Methods: We enrolled 109 healthy man adults and collected blood samples before their exposure to high altitude. Then we took them to an elevation of 3648 m for 5 days. Circulating microRNAs expression was measured by microarray and quantitative reverse-transcription polymerase chain reaction (qRT-PCR). AMS was defined as Lake Louise score ≥3 and headache using Lake Louise Acute Mountain Sickness Scoring System.

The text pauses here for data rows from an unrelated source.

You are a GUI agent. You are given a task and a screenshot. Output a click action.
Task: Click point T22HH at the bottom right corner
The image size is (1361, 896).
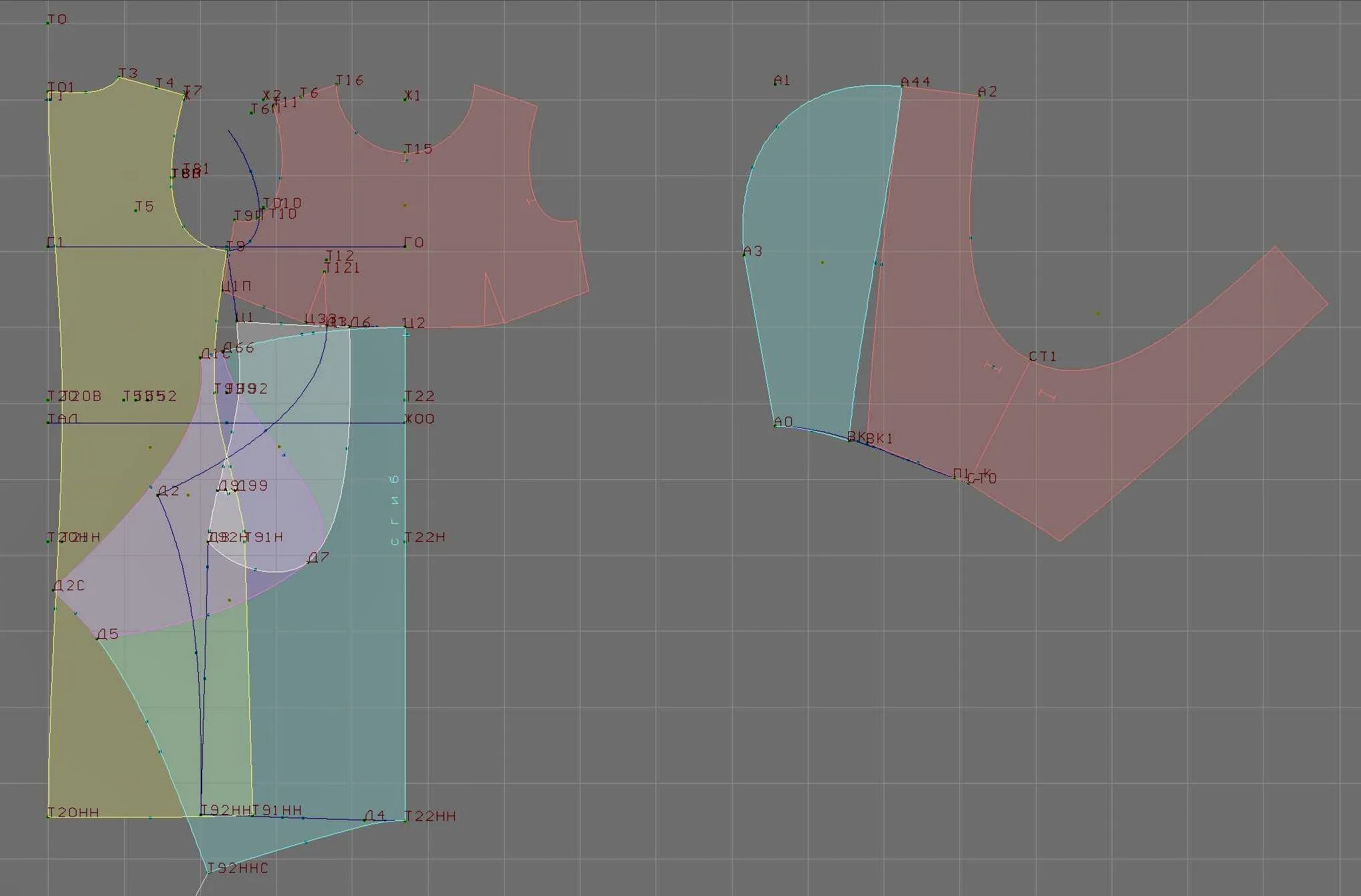pyautogui.click(x=405, y=820)
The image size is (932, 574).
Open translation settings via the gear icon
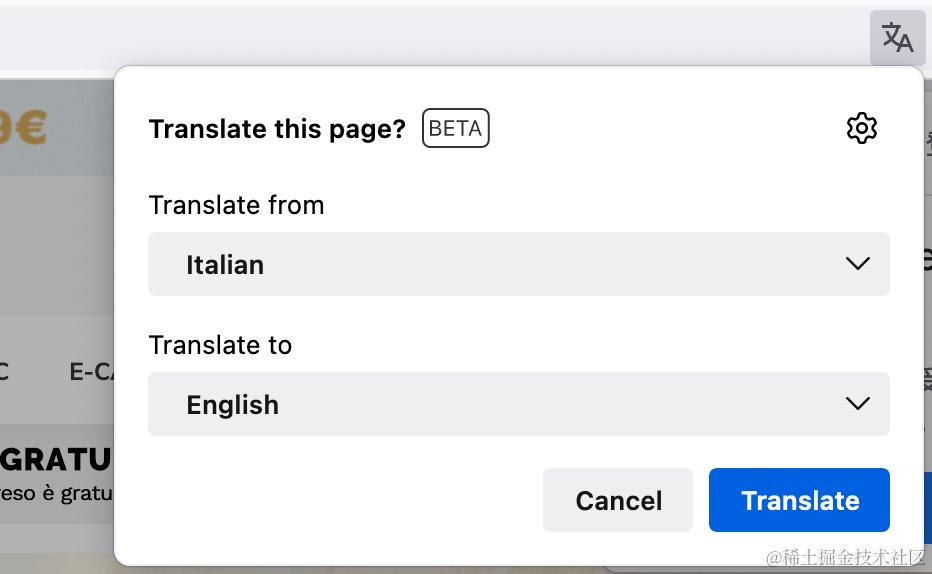click(x=861, y=128)
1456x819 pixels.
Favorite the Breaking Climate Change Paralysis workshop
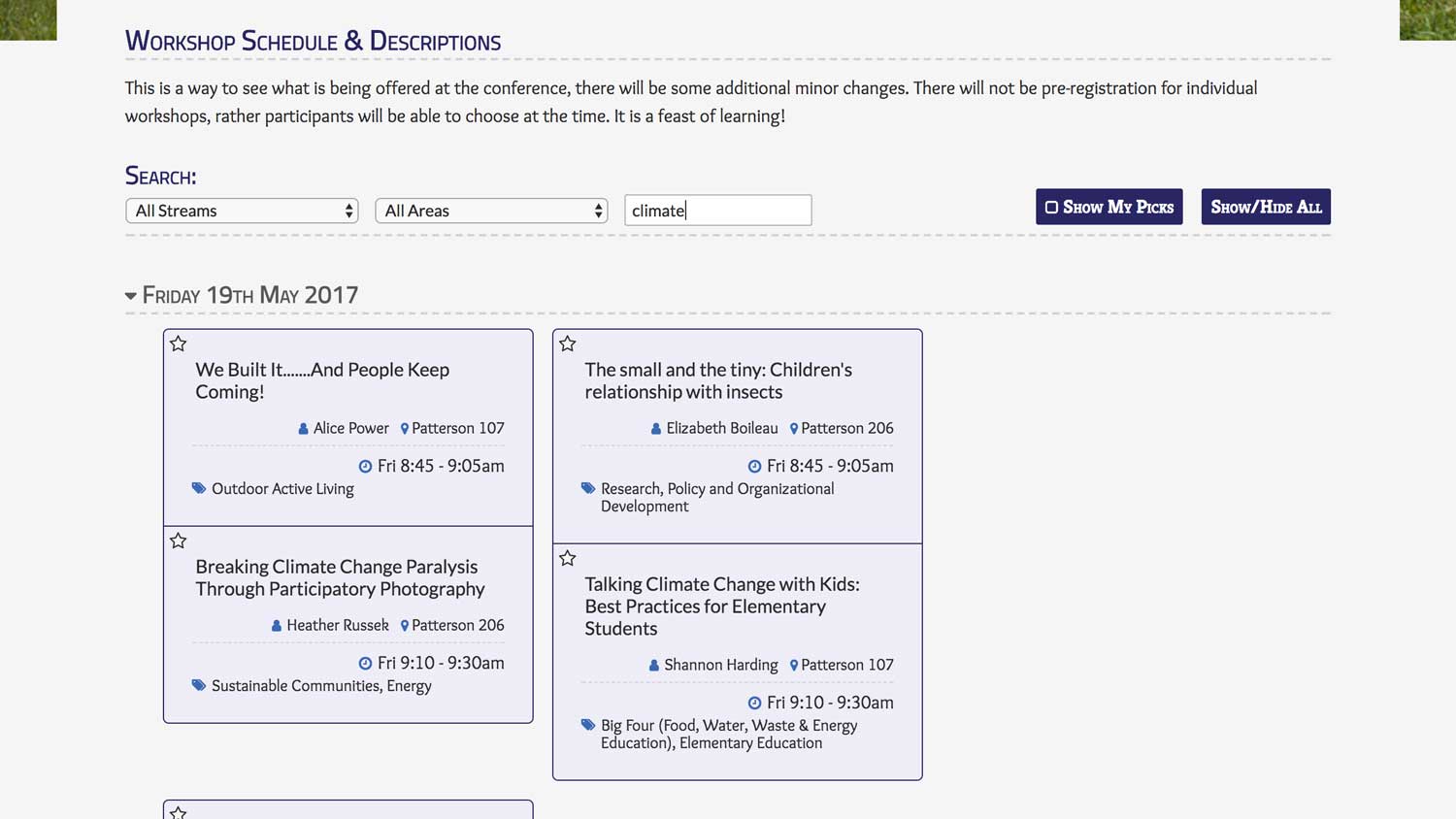[179, 541]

Results: A total of 31 microRNAs were differentially expressed between AMS and Non-AMS groups, 15 up-regulated and 16 down-regulated. Up-regulation of miR-369-3p, miR-449b-3p, miR-136-3p, and miR-4791 in patients with AMS compared with Non-AMS individuals were quantitatively confirmed using qRT-PCR (all, P < 0.001). With multiple logistic regression analysis, a unique signature encompassing miR-369-3p, miR-449b-3p, and miR-136-3p discriminate AMS from Non-AMS (area under the curve 0.986, 95%CI 0.970–1.000, P < 0.001, LR+: 14.21, LR–: 0.08). This signature yielded a 92.68% sensitivity and a 93.48% specificity for AMS vs. Non-AMS.
Conclusion: The study here, for the first time, describes a signature of three circulating microRNAs as a robust biomarker to predict the susceptibility of AMS before exposure to high altitude.